■ Assignment
Below are records to transcribe exactly, without their pictures.

——

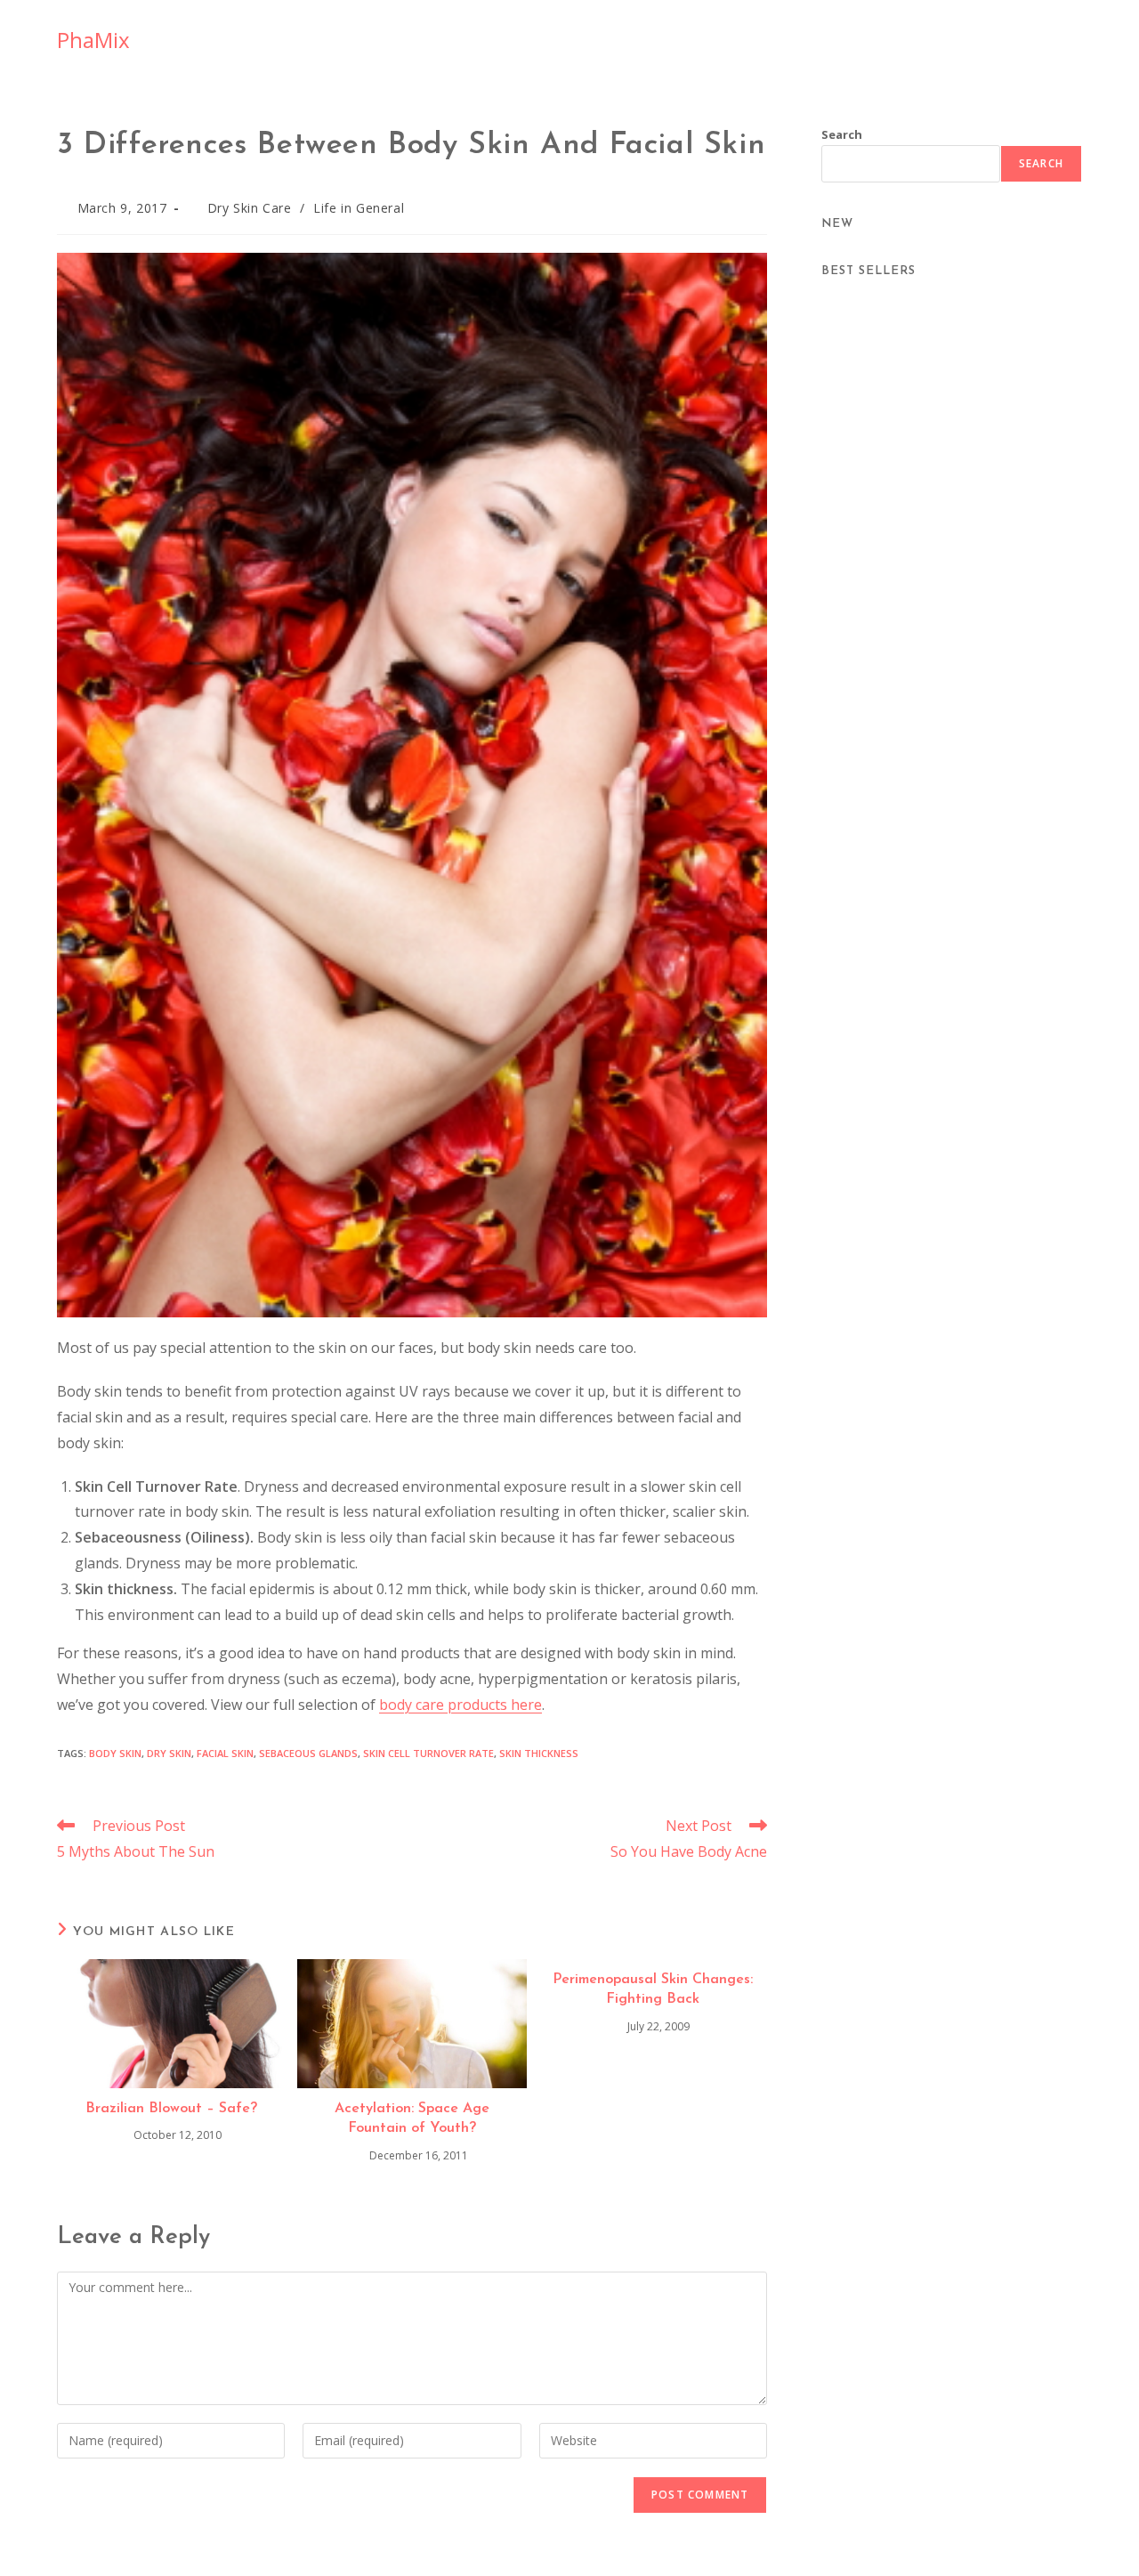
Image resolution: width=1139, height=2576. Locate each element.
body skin (115, 1753)
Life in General (358, 207)
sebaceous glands (308, 1753)
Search (841, 134)
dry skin (169, 1753)
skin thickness (538, 1753)
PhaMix (93, 39)
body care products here (460, 1704)
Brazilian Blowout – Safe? (171, 2109)
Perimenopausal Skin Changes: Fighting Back (653, 1989)
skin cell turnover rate (428, 1753)
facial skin (225, 1753)
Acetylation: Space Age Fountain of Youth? (412, 2118)
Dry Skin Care (249, 207)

——

■ Solution to this problem
Image resolution: width=1139, height=2576. Locate each element.
body skin (115, 1753)
Life in General (358, 207)
sebaceous glands (308, 1753)
Search (841, 134)
dry skin (169, 1753)
skin thickness (538, 1753)
PhaMix (93, 39)
body care products here (460, 1704)
Brazilian Blowout – Safe? (171, 2109)
Perimenopausal Skin Changes: Fighting Back (653, 1989)
skin cell turnover rate (428, 1753)
facial skin (225, 1753)
Acetylation: Space Age Fountain of Youth? (412, 2118)
Dry Skin Care (249, 207)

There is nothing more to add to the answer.